• Data provided:
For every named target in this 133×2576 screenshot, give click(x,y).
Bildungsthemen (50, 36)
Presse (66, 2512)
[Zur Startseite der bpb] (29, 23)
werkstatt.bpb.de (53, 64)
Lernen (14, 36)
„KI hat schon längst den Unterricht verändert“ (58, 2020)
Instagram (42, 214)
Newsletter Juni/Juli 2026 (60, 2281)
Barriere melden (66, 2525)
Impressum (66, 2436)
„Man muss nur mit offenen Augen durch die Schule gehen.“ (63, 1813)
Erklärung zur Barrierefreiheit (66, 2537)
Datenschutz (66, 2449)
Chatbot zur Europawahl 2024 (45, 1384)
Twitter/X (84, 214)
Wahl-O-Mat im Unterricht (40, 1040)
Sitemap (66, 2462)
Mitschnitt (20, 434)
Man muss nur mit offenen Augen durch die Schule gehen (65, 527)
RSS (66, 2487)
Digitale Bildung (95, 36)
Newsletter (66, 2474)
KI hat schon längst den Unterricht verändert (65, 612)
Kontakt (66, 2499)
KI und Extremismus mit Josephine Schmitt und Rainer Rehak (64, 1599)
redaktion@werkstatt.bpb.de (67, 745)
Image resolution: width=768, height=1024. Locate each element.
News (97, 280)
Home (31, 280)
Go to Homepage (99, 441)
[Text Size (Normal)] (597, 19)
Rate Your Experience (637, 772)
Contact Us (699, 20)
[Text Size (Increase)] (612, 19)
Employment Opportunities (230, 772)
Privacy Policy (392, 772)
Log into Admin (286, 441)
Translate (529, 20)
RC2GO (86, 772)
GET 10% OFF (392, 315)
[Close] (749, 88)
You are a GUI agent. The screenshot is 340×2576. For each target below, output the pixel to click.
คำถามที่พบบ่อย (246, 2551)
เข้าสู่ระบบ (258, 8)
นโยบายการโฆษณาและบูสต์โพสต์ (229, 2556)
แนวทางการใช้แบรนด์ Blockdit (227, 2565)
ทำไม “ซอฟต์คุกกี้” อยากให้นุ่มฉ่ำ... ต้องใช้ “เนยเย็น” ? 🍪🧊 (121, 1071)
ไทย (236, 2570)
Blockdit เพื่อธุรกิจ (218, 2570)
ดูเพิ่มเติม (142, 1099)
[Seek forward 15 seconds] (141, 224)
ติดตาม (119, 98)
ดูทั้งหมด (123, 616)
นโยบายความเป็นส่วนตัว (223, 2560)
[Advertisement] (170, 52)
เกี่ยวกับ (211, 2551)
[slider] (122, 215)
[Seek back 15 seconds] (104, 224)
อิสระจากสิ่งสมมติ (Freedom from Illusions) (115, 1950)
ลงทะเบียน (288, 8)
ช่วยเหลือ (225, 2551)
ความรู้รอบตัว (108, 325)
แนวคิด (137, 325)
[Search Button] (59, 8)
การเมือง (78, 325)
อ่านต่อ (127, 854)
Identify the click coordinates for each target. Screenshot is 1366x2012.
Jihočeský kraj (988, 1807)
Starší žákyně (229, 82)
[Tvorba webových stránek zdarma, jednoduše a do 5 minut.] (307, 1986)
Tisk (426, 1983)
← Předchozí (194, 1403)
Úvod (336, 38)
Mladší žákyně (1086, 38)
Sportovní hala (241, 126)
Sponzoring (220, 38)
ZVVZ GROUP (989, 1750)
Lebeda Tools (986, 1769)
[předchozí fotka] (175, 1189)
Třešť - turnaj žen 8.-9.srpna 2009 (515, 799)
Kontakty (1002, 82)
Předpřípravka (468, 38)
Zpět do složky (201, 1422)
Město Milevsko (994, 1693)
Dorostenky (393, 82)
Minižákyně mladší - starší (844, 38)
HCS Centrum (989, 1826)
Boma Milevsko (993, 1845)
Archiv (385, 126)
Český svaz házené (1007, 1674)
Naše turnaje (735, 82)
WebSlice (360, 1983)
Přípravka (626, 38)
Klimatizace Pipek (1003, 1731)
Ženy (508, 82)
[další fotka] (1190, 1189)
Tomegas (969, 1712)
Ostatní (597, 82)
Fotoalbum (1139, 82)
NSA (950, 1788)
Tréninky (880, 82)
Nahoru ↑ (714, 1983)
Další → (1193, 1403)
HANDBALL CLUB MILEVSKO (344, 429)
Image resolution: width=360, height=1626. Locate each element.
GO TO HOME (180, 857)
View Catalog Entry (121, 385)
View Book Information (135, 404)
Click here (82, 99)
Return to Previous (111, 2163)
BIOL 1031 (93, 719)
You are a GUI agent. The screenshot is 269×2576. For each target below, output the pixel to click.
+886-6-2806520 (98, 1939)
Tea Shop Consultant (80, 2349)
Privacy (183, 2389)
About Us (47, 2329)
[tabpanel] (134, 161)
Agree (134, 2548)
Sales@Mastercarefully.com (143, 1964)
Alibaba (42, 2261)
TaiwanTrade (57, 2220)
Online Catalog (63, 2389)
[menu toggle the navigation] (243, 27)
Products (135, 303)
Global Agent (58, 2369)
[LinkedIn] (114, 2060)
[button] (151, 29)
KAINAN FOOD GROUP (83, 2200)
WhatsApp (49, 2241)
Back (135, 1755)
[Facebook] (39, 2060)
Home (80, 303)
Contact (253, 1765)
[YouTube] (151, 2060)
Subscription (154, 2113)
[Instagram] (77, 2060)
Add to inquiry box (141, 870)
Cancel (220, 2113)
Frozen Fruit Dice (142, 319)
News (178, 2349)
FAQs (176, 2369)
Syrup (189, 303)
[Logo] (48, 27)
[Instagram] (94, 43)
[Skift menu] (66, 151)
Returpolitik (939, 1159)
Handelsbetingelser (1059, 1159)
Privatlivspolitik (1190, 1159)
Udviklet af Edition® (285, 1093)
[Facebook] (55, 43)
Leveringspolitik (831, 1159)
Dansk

• Aim of the task: An exact copy of all the records is what is needed here.

• Written answer:
For every named target in this 133×2576 screenshot, give click(x,y).
Bildungsthemen (50, 36)
Presse (66, 2512)
[Zur Startseite der bpb] (29, 23)
werkstatt.bpb.de (53, 64)
Lernen (14, 36)
„KI hat schon längst den Unterricht verändert“ (58, 2020)
Instagram (42, 214)
Newsletter Juni/Juli 2026 (60, 2281)
Barriere melden (66, 2525)
Impressum (66, 2436)
„Man muss nur mit offenen Augen durch die Schule gehen.“ (63, 1813)
Erklärung zur Barrierefreiheit (66, 2537)
Datenschutz (66, 2449)
Chatbot zur Europawahl 2024 (45, 1384)
Twitter/X (84, 214)
Wahl-O-Mat im Unterricht (40, 1040)
Sitemap (66, 2462)
Mitschnitt (20, 434)
Man muss nur mit offenen Augen durch die Schule gehen (65, 527)
RSS (66, 2487)
Digitale Bildung (95, 36)
Newsletter (66, 2474)
KI hat schon längst den Unterricht verändert (65, 612)
Kontakt (66, 2499)
KI und Extremismus mit Josephine Schmitt und Rainer Rehak (64, 1599)
redaktion@werkstatt.bpb.de (67, 745)
Image resolution: width=768, height=1024. Locate each element.
News (97, 280)
Home (31, 280)
Go to Homepage (99, 441)
[Text Size (Normal)] (597, 19)
Rate Your Experience (637, 772)
Contact Us (699, 20)
[Text Size (Increase)] (612, 19)
Employment Opportunities (230, 772)
Privacy Policy (392, 772)
Log into Admin (286, 441)
Translate (529, 20)
RC2GO (86, 772)
GET 10% OFF (392, 315)
[Close] (749, 88)
You are a GUI agent. The screenshot is 340×2576. For each target below, output the pixel to click.
คำถามที่พบบ่อย (246, 2551)
เข้าสู่ระบบ (258, 8)
นโยบายการโฆษณาและบูสต์โพสต์ (229, 2556)
แนวทางการใช้แบรนด์ Blockdit (227, 2565)
ทำไม “ซอฟต์คุกกี้” อยากให้นุ่มฉ่ำ... ต้องใช้ “เนยเย็น” ? 🍪🧊 (121, 1071)
ไทย (236, 2570)
Blockdit เพื่อธุรกิจ (218, 2570)
ดูเพิ่มเติม (142, 1099)
[Seek forward 15 seconds] (141, 224)
ติดตาม (119, 98)
ดูทั้งหมด (123, 616)
นโยบายความเป็นส่วนตัว (223, 2560)
[Advertisement] (170, 52)
เกี่ยวกับ (211, 2551)
[slider] (122, 215)
[Seek back 15 seconds] (104, 224)
อิสระจากสิ่งสมมติ (Freedom from Illusions) (115, 1950)
ลงทะเบียน (288, 8)
ช่วยเหลือ (225, 2551)
ความรู้รอบตัว (108, 325)
แนวคิด (137, 325)
[Search Button] (59, 8)
การเมือง (78, 325)
อ่านต่อ (127, 854)
Identify the click coordinates for each target. Screenshot is 1366x2012.
Jihočeský kraj (988, 1807)
Starší žákyně (229, 82)
[Tvorba webových stránek zdarma, jednoduše a do 5 minut.] (307, 1986)
Tisk (426, 1983)
← Předchozí (194, 1403)
Úvod (336, 38)
Mladší žákyně (1086, 38)
Sportovní hala (241, 126)
Sponzoring (220, 38)
ZVVZ GROUP (989, 1750)
Lebeda Tools (986, 1769)
[předchozí fotka] (175, 1189)
Třešť - turnaj žen 8.-9.srpna 2009 (515, 799)
Kontakty (1002, 82)
Předpřípravka (468, 38)
Zpět do složky (201, 1422)
Město Milevsko (994, 1693)
Dorostenky (393, 82)
Minižákyně mladší - starší (844, 38)
HCS Centrum (989, 1826)
Boma Milevsko (993, 1845)
Archiv (385, 126)
Český svaz házené (1007, 1674)
Naše turnaje (735, 82)
WebSlice (360, 1983)
Přípravka (626, 38)
Klimatizace Pipek (1003, 1731)
Ženy (508, 82)
[další fotka] (1190, 1189)
Tomegas (969, 1712)
Ostatní (597, 82)
Fotoalbum (1139, 82)
NSA (950, 1788)
Tréninky (880, 82)
Nahoru ↑ (714, 1983)
Další → (1193, 1403)
HANDBALL CLUB MILEVSKO (344, 429)
Image resolution: width=360, height=1626. Locate each element.
GO TO HOME (180, 857)
View Catalog Entry (121, 385)
View Book Information (135, 404)
Click here (82, 99)
Return to Previous (111, 2163)
BIOL 1031 (93, 719)
You are a GUI agent. The screenshot is 269×2576. For each target below, output the pixel to click.
+886-6-2806520 (98, 1939)
Tea Shop Consultant (80, 2349)
Privacy (183, 2389)
About Us (47, 2329)
[tabpanel] (134, 161)
Agree (134, 2548)
Sales@Mastercarefully.com (143, 1964)
Alibaba (42, 2261)
TaiwanTrade (57, 2220)
Online Catalog (63, 2389)
[menu toggle the navigation] (243, 27)
Products (135, 303)
Global Agent (58, 2369)
[LinkedIn] (114, 2060)
[button] (151, 29)
KAINAN FOOD GROUP (83, 2200)
WhatsApp (49, 2241)
Back (135, 1755)
[Facebook] (39, 2060)
Home (80, 303)
Contact (253, 1765)
[YouTube] (151, 2060)
Subscription (154, 2113)
[Instagram] (77, 2060)
Add to inquiry box (141, 870)
Cancel (220, 2113)
Frozen Fruit Dice (142, 319)
News (178, 2349)
FAQs (176, 2369)
Syrup (189, 303)
[Logo] (48, 27)
[Instagram] (94, 43)
[Skift menu] (66, 151)
Returpolitik (939, 1159)
Handelsbetingelser (1059, 1159)
Privatlivspolitik (1190, 1159)
Udviklet af Edition® (285, 1093)
[Facebook] (55, 43)
Leveringspolitik (831, 1159)
Dansk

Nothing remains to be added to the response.